L’inénarrable saga de Mutu
Si la Fiorentina, avec autant d’atouts dans sa besace, ne fracasse pas tout sur son passage, c’est qu’elle a son gros péché mignon, plus gros que mignon au demeurant : l’inefficacité. Un truc de fou en vérité. C’est bien simple, être supporter de la Fiorentina revient à prendre un abonnement pour le plaisir infini et la frustration à répétition. Car les partenaires de Sébastien Frey peuvent parfois jouer une heure et demie à se créer des situations dignes du Brésil de Tele Santana, sans jamais parvenir à la mettre au fond. De ce point de vue, la réception de la Roma, il y a quelques semaines, a frisé la caricature. Du jeu, des occases en pagaille, une mainmise totale sur la partie pour finalement se faire planter (0-1). La faute à l’ultra-dépendance dans ce secteur à Gilardino, d’autant plus forte que Mutu, contrôlé positif, n’en finit plus d’ajouter des chapitres à son inénarrable saga faite de putes, de drogues et de transferts douteux.

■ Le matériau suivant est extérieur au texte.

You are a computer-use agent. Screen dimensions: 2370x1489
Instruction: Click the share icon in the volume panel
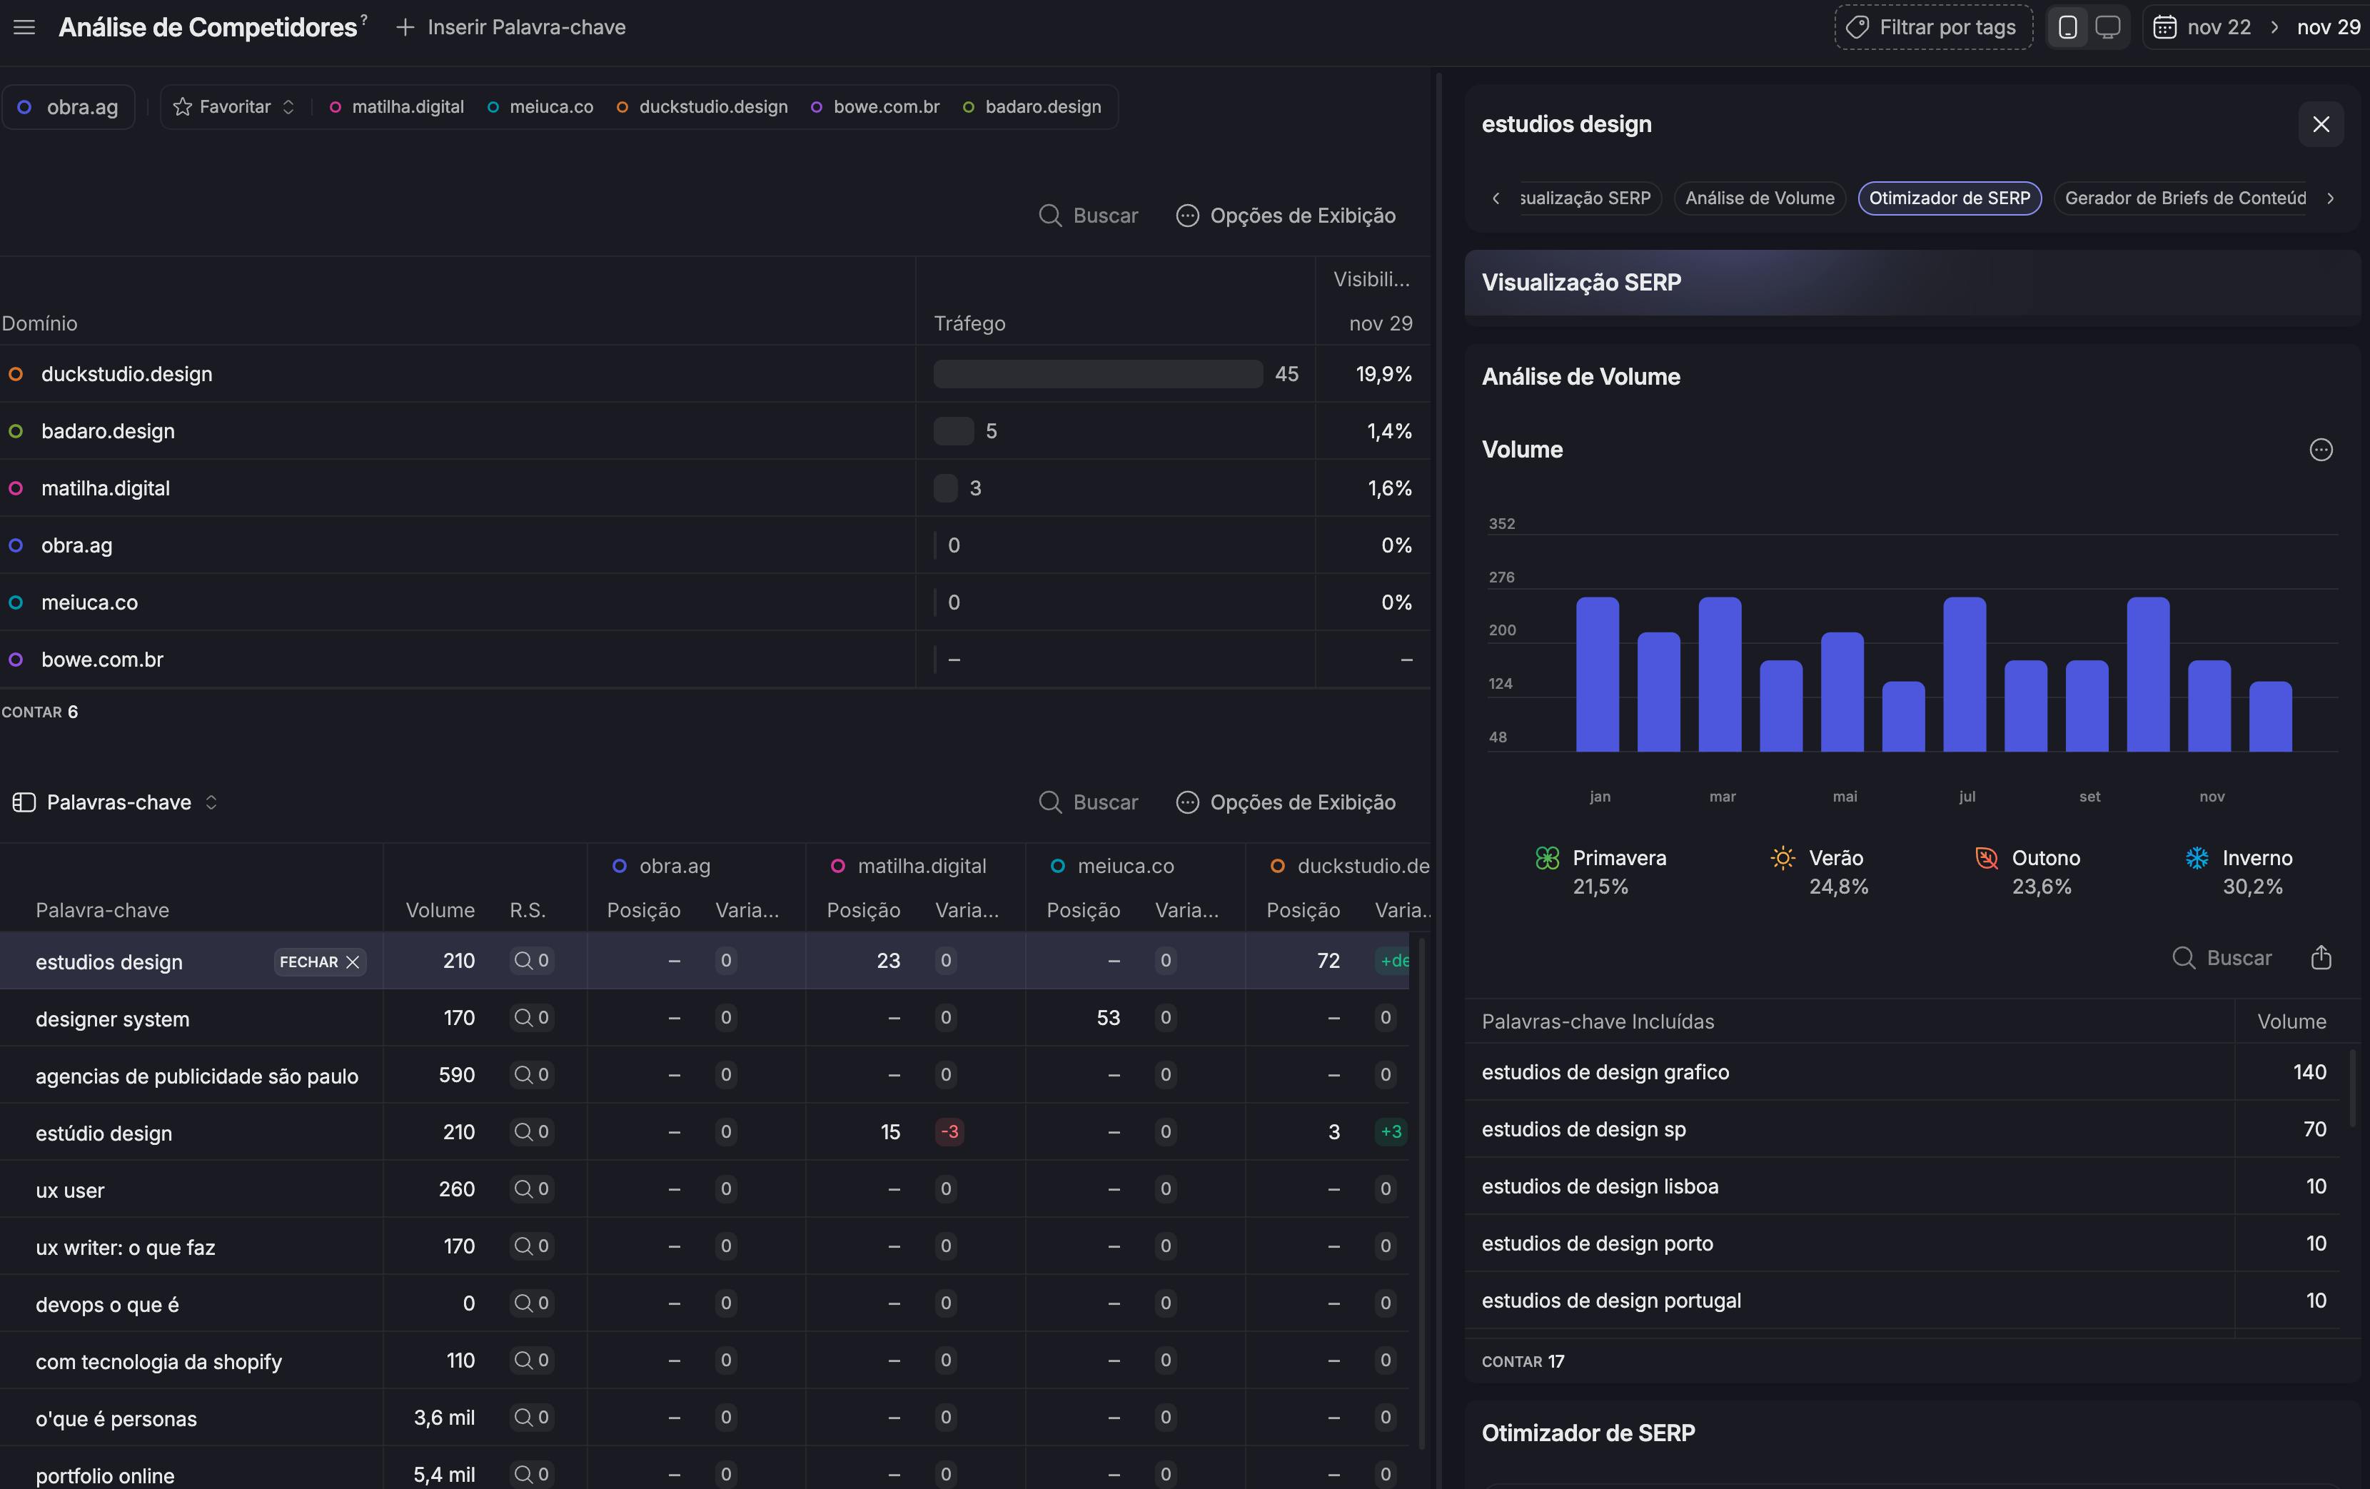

Trop de dolce vita pour le fantasque Roumain et des galères en perspective pour ses partenaires. C’est sans doute pour cela que Prandelli est allé dénicher (en prêt) Keirrisson, un renard des surfaces, un vrai (alors que Gilardino, on l’a vu, décroche pas mal). Le Brésilien de 21 ans facture 34 pions en moins de 64 matches joués au Brésil (ok, ok, mais quand même) avant son transfert au Barça et un prêt illico à Benfica.
Dans ce contexte, quelles chances accorder à cette Fiorentina à l’heure du défi bavarois ? Pas simple, pas simple, tant l’ADN de ce club semble le promettre à un nouvel échec héroïque. Entre le berceau de la Renaissance et le pays de la bière, le football reconnaîtra rapidement les siens. So long, Firenze…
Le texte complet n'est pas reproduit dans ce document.